Subject: Re: [Stop-traffic] The Economist on Trafficking in women in Europe
From: Migration Research (firstname.lastname@example.org)
Date: Thu Aug 31 2000 - 07:13:22 EDT
Also concerned about the Economist article I wrote the following to the editor.
Re: Trafficking in Women
Your article regarding "trafficking" seems to have fallen victim to the organised moral panic that now surrounds the migration of women from Central and Eastern Europe to the EU. Dubious and often unsubstantiated statistics are being pressed into supporting policies that will seek to "protect" women by preventing their travel by the use of fear or restrictions on their ability to travel. Inhibiting the migration of CEE women to the EU and other parts of the West is apparently the main agenda regarding "trafficking" concerns, the issue is also a useful Trojan horse by which various radicals and moralists can join forces to attack women working in prostitution.
"Trafficking" is a confused term that has little value in describing the vulnerability of women in migration. However it is usually accepted that the term should relate to the use of coercion or deceit to require someone to migrate and by using such illicit means hold them in forced labour.
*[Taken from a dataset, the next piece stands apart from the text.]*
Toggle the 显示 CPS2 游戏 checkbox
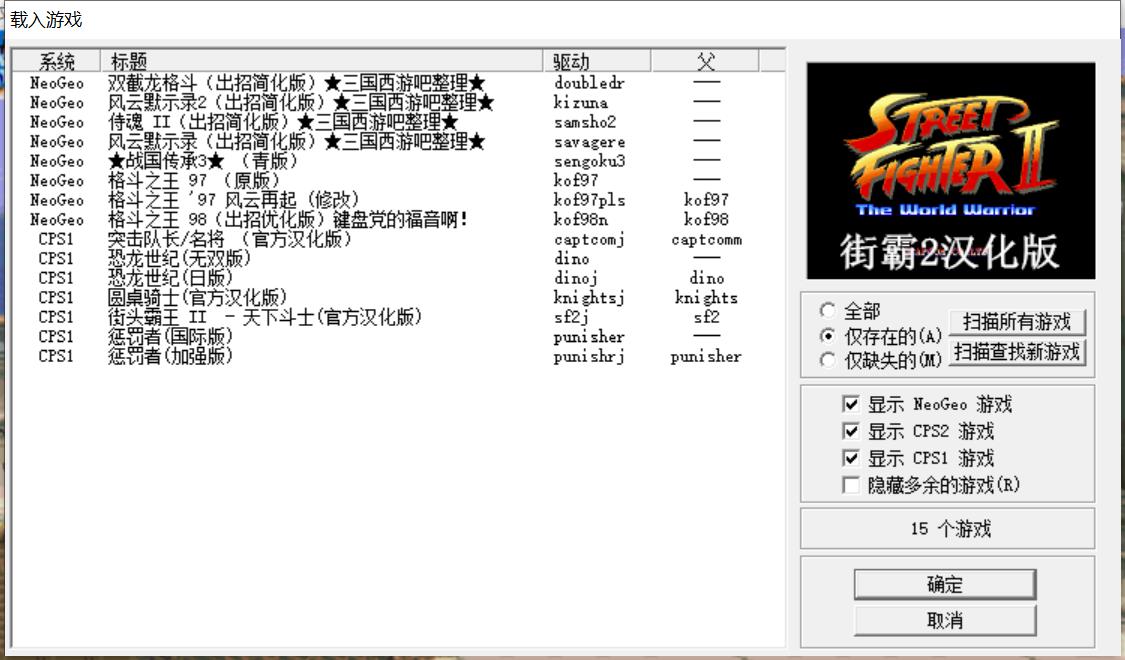Viewport: 1125px width, 660px height. tap(851, 432)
Most "trafficking" victims are women who knew that they would be working in sex work, but have been deceived regarding the terms and conditions of their labour, these women need active intervention to enable them to participate in sex work without such abuse not "rescue".
Our recent work among Albanian streetwalking sex workers in Lyon showed that none wanted to be "rescued" from sex work, but all wanted more control over their labour and to eventually transit sex work with their health intact and having achieved some financial security. Having control over the terms of labour was directly linked to financial success, and as such streetwalking sex work offered the possibility of substantial financial reward when compared with "lucrative escort agencies" whose main beneficiaries are usually the male or female managers of the agency.
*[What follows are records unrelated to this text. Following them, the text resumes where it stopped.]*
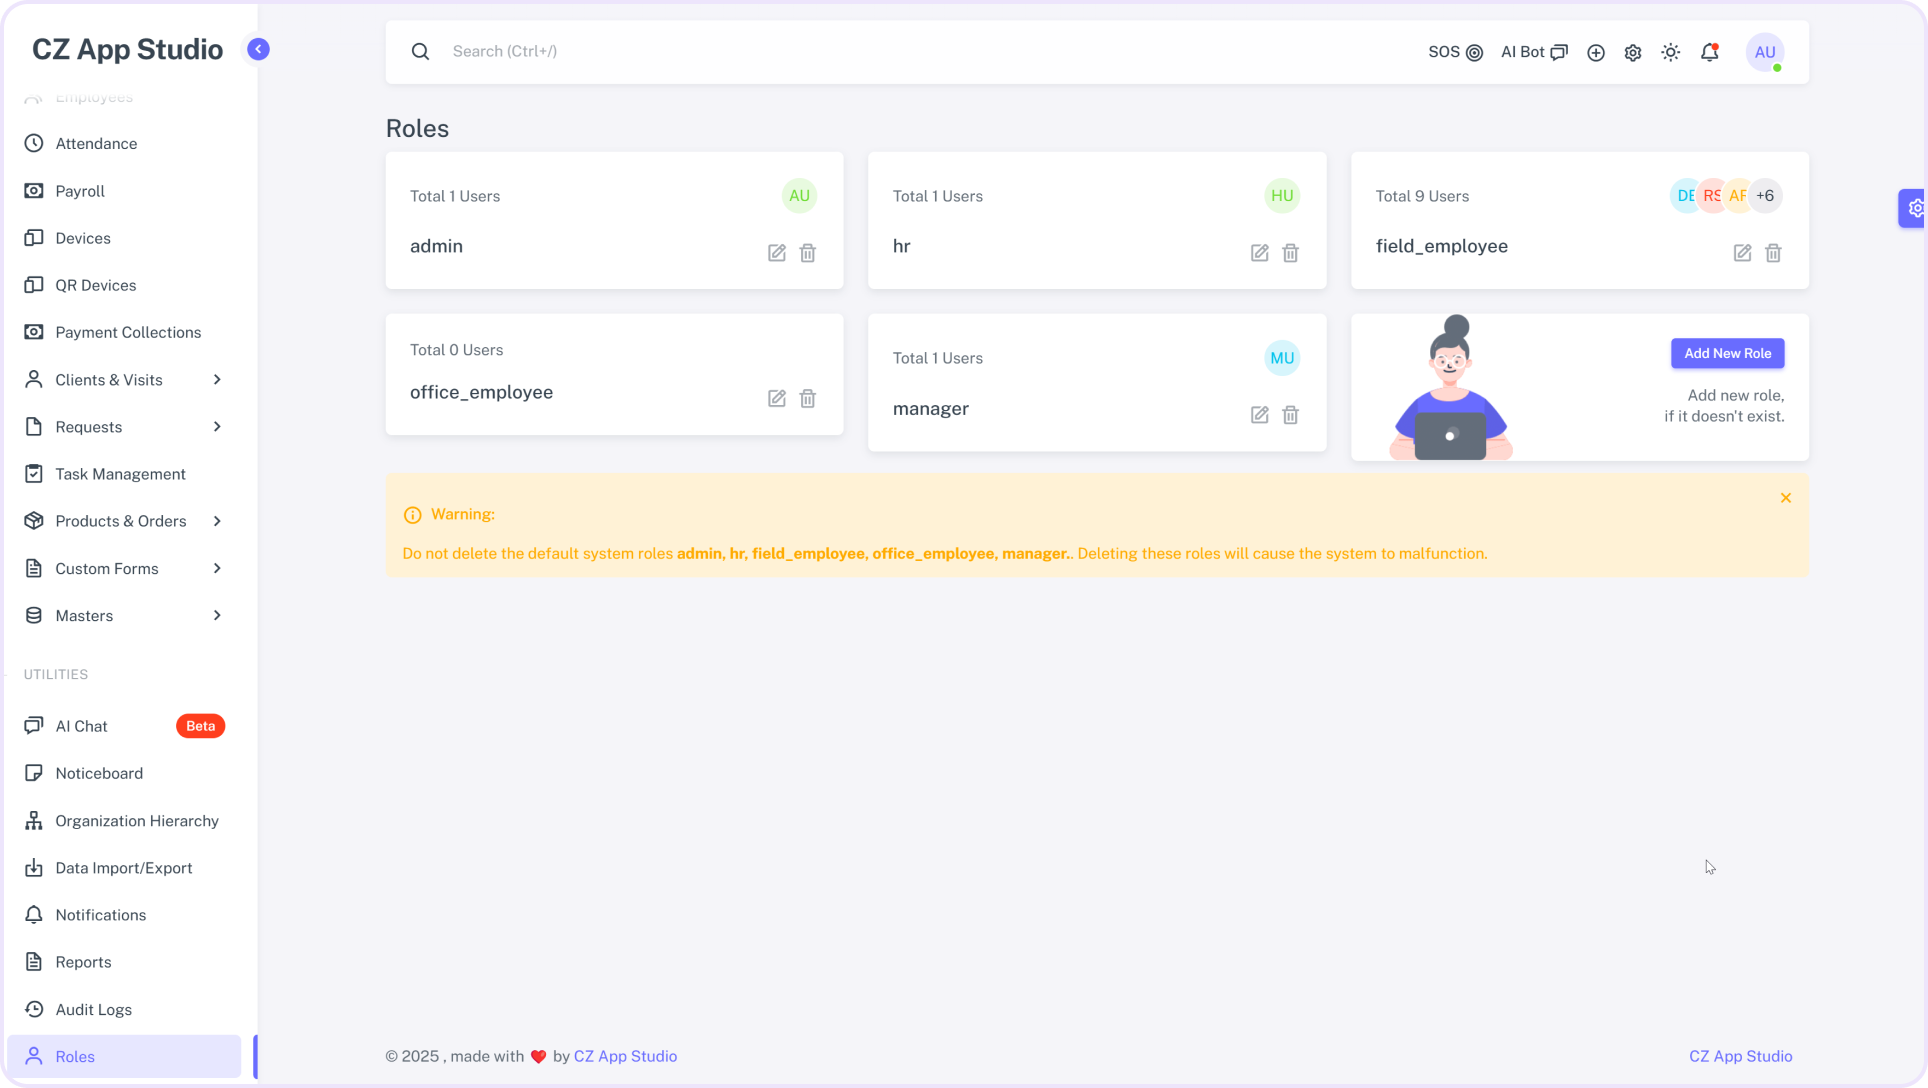Open the AI Bot chat icon

(1558, 51)
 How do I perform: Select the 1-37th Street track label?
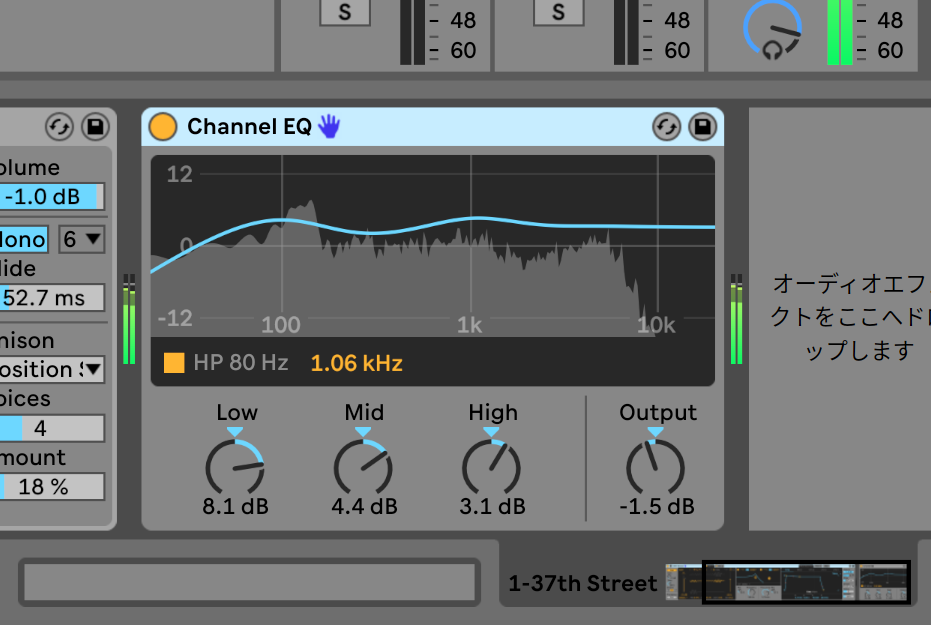tap(583, 583)
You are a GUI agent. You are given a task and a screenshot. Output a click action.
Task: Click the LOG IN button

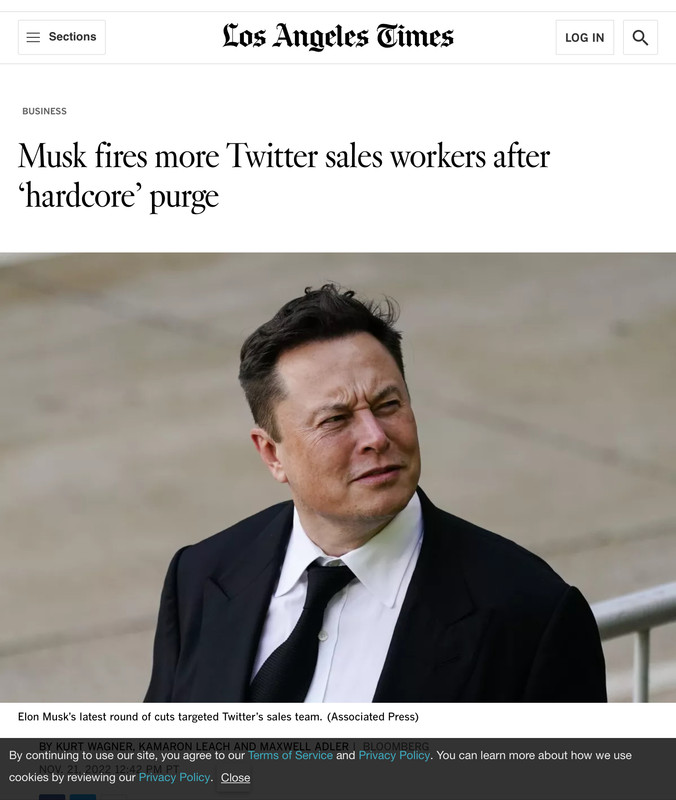point(585,37)
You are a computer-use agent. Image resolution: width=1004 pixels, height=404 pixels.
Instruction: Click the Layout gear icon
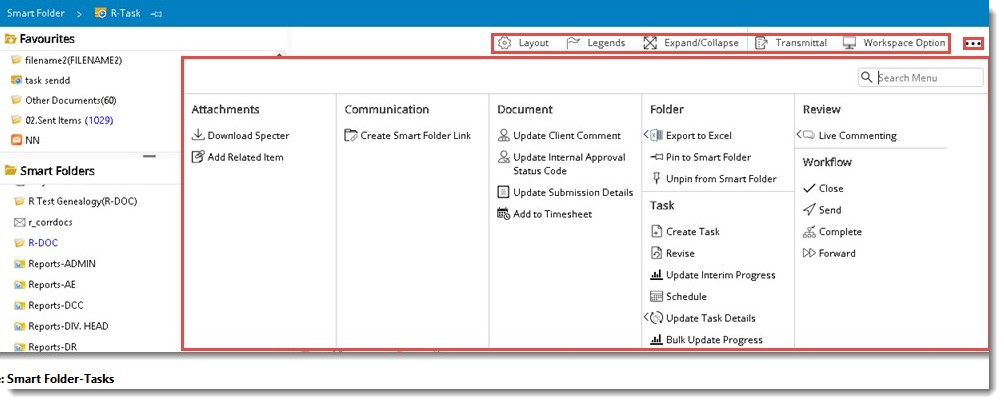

Women from the CEE are compelled to resort to "trafficking" networks because EU immigration policy has created the institutions and structures that require them to depend on criminal networks to migrate. Hungarian, Czech and Polish sex workers do not freeze to death on the hillsides between Bulgaria and Greece because they can legally enter Greece visa-free for 90 days. Modern "trafficking" is supported and sustainable because EU visa policies have created the need for women to use "traffickers" to travel to the EU and to then remain hidden from the authorities. Women are often recruited by female friends and it is not unusual for a successful returning sex work migrant to be sought out by other women and to be asked to arrange for their entry into sex work in the EU.
Laws and policies that then seek to control the migration of women rather than protect them from deceit and coercion only increase the need to resort to agents willing to use criminal means. Ukraine now has an anti-trafficking law that could allow for the prosecution of anyone who assists the international travel of someone who intends to engage in sex work. Therefore if a border guard "believes" you look like a prostitute you can be denied exit from the Ukraine and any travelling companions arrested for "trafficking". In 1998, in Braila, Romania the local police decided to combat "trafficking" by confiscating the passports of known sex workers.
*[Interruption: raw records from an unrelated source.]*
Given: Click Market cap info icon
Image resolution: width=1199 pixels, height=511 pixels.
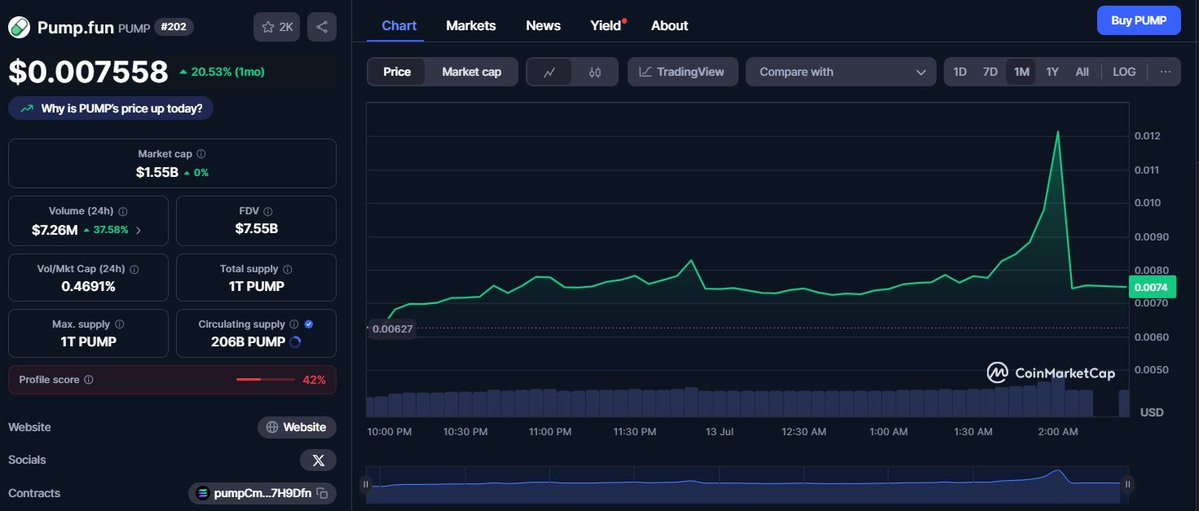Looking at the screenshot, I should pyautogui.click(x=201, y=154).
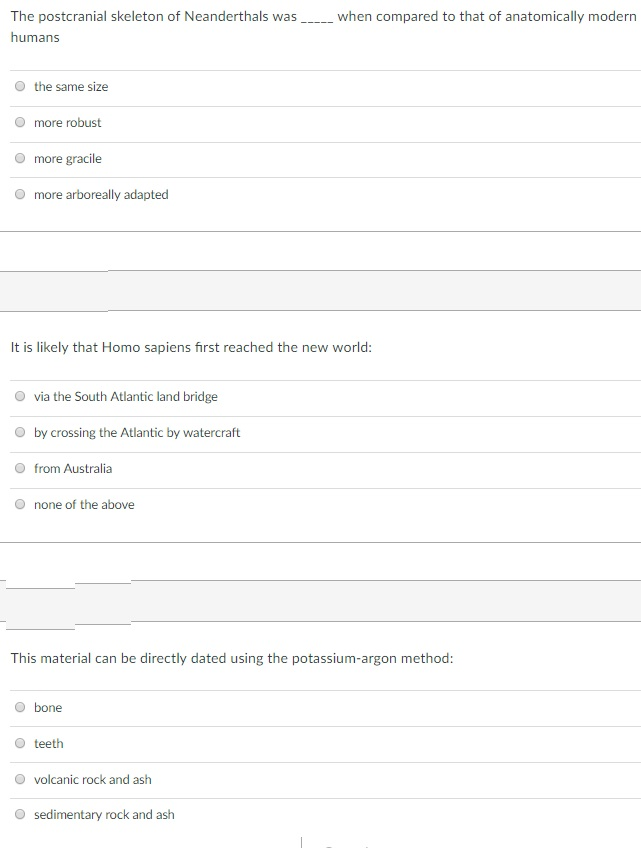Click the potassium-argon dating question text
This screenshot has width=641, height=848.
pos(231,658)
In a UN conference in Wien, the USA, prompted by radicals and moralists, is presently proposing a "trafficking" protocol that will most likely make the international travel of any sex worker illegal. However CEE women would like to travel freely to take up such work as might be available in the EU; this includes childcare, domestic labour and sex work. Their labour is required but they would like to be protected from abuse while engaged in such labour.
The recent IOM research in Hungary, which formed the basis for their "education" campaign against "trafficking", had a completely inadequate sample of young women aged from 13-24 years who were all described as "girls". The research did show that 6% of all Hungarian "girls" wanted to travel abroad to work as erotic workers, however the present "education" campaign offers little help to women who want to engage in sex work in the EU.
Responses to the myths of "trafficking" seem to rely on using fear and repression against CEE women rather than offering them alternatives to dependency on "trafficking" networks.
The EU should dismantle the institutions that encourage and sustain abusive "trafficking" networks and should allow women more opportunity to organise and control their own labour migration. Initiatives to protect women from abuse in migration should firstly be directed at the structures that create the opportunities for men and women to abuse others in labour migration.